Exercise instructions: Set out the stretch of the records that begins with the line containing "Task: Click the Select All corner triangle" and ends with the line containing "Action: point(1605,188)", both included, as a Markdown table with the columns Row and Line. Put each line's sequence number under Row and its text under Line, and leave out blank lines.
━━━━━━━━
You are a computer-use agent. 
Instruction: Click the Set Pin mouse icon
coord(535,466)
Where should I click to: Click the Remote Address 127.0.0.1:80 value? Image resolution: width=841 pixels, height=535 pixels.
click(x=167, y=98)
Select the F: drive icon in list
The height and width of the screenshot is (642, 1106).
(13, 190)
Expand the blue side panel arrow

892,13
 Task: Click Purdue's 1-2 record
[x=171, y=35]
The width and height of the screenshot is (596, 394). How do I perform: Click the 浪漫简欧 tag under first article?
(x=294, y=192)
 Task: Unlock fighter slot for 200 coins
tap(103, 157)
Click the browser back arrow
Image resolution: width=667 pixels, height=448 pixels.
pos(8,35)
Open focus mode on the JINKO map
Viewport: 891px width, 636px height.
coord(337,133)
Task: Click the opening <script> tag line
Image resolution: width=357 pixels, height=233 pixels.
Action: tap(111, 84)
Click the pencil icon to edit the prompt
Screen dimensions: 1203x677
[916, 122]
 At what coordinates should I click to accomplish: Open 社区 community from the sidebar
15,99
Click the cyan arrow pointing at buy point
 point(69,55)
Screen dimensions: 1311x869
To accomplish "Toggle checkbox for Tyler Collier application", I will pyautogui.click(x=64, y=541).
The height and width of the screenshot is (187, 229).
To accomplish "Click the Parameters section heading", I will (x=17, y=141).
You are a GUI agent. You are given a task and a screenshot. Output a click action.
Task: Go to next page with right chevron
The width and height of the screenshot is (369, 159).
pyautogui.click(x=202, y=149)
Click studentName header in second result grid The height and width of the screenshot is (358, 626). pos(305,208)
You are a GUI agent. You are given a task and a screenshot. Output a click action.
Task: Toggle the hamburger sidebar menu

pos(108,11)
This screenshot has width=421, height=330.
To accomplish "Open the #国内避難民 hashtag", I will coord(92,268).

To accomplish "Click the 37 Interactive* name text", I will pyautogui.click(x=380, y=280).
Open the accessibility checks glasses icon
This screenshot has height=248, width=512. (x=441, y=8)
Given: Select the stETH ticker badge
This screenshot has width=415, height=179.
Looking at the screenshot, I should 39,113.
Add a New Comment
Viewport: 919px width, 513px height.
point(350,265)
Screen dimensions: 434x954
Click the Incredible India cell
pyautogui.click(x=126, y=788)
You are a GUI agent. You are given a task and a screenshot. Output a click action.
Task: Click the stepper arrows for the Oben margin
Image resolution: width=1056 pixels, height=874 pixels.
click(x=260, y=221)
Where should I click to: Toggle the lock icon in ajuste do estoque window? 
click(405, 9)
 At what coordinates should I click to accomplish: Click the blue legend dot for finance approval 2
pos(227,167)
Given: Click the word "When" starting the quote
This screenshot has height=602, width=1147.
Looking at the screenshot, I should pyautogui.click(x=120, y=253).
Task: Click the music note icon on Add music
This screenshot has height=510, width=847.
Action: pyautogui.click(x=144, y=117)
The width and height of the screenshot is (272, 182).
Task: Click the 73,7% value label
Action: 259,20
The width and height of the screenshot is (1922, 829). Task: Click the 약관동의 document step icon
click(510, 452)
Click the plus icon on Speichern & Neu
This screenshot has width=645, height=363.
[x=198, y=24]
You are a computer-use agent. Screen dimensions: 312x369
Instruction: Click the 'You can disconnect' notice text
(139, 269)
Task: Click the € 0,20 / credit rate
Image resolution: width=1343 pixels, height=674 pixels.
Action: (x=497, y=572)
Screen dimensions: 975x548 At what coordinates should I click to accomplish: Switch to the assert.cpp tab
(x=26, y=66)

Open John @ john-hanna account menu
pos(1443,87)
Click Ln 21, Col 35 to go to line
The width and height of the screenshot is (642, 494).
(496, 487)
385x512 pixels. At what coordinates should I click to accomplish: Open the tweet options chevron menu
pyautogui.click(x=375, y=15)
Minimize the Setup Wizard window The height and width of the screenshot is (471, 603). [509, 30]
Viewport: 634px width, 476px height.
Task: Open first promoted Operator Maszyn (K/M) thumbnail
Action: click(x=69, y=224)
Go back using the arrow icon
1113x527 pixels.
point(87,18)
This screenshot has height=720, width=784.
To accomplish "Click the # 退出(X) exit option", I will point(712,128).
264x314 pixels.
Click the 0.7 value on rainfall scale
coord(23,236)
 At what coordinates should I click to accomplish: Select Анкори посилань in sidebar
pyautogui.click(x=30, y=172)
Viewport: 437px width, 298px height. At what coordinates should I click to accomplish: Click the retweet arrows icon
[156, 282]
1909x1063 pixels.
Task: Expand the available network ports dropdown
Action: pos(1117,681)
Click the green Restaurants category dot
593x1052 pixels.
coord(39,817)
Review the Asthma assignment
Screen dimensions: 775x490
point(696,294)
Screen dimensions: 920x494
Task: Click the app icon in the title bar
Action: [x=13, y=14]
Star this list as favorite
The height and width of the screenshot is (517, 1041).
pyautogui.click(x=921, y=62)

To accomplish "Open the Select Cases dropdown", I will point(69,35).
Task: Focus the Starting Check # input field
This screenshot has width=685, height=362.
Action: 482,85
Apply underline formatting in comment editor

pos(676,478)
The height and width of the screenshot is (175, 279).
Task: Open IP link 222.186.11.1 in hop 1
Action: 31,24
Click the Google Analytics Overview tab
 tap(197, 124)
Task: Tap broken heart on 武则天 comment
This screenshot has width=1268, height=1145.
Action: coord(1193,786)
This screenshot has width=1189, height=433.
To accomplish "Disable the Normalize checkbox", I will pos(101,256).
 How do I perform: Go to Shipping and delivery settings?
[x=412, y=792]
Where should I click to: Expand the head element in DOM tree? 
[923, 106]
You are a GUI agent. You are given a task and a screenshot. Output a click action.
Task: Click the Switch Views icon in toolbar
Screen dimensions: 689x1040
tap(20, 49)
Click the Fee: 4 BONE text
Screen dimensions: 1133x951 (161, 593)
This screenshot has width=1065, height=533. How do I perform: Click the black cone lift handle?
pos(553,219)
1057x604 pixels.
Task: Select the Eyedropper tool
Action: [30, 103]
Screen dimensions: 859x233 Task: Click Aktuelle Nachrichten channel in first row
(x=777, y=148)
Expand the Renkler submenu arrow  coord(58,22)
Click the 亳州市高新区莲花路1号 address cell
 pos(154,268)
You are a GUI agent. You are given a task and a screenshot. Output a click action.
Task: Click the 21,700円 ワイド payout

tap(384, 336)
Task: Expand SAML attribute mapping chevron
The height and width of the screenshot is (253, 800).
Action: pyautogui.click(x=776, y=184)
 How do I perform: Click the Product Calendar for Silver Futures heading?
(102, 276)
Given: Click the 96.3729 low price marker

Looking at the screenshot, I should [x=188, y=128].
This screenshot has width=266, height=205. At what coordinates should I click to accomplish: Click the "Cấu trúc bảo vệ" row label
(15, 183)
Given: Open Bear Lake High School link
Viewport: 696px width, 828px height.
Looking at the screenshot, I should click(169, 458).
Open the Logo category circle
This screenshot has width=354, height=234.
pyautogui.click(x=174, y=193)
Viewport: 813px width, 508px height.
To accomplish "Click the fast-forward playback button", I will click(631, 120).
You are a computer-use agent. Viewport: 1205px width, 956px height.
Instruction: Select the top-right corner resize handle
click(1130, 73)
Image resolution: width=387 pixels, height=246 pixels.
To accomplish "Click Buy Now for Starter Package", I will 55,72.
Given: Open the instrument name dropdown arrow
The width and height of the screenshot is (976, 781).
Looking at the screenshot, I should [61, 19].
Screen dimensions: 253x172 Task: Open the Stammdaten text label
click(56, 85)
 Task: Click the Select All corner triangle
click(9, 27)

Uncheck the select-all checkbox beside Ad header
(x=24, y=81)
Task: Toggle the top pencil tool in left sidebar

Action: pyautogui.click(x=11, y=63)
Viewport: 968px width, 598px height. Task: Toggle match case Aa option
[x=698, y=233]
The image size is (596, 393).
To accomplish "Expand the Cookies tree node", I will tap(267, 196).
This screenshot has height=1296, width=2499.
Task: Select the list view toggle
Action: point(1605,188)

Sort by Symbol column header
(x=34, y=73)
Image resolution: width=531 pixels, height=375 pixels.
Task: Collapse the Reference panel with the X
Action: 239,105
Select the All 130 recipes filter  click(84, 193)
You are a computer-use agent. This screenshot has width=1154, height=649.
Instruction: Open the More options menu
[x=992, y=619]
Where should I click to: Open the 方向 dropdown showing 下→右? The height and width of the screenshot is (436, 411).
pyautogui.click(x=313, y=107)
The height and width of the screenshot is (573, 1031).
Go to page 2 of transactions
━━━━━━━━
In response:
| Row | Line |
|---|---|
| 1 |  Task: Click the Select All corner triangle |
| 2 | click(9, 27) |
| 3 | Uncheck the select-all checkbox beside Ad header |
| 4 | (x=24, y=81) |
| 5 | Task: Toggle the top pencil tool in left sidebar |
| 6 | Action: pyautogui.click(x=11, y=63) |
| 7 | Viewport: 968px width, 598px height. Task: Toggle match case Aa option |
| 8 | [x=698, y=233] |
| 9 | The image size is (596, 393). |
| 10 | To accomplish "Expand the Cookies tree node", I will tap(267, 196). |
| 11 | This screenshot has height=1296, width=2499. |
| 12 | Task: Select the list view toggle |
| 13 | Action: point(1605,188) |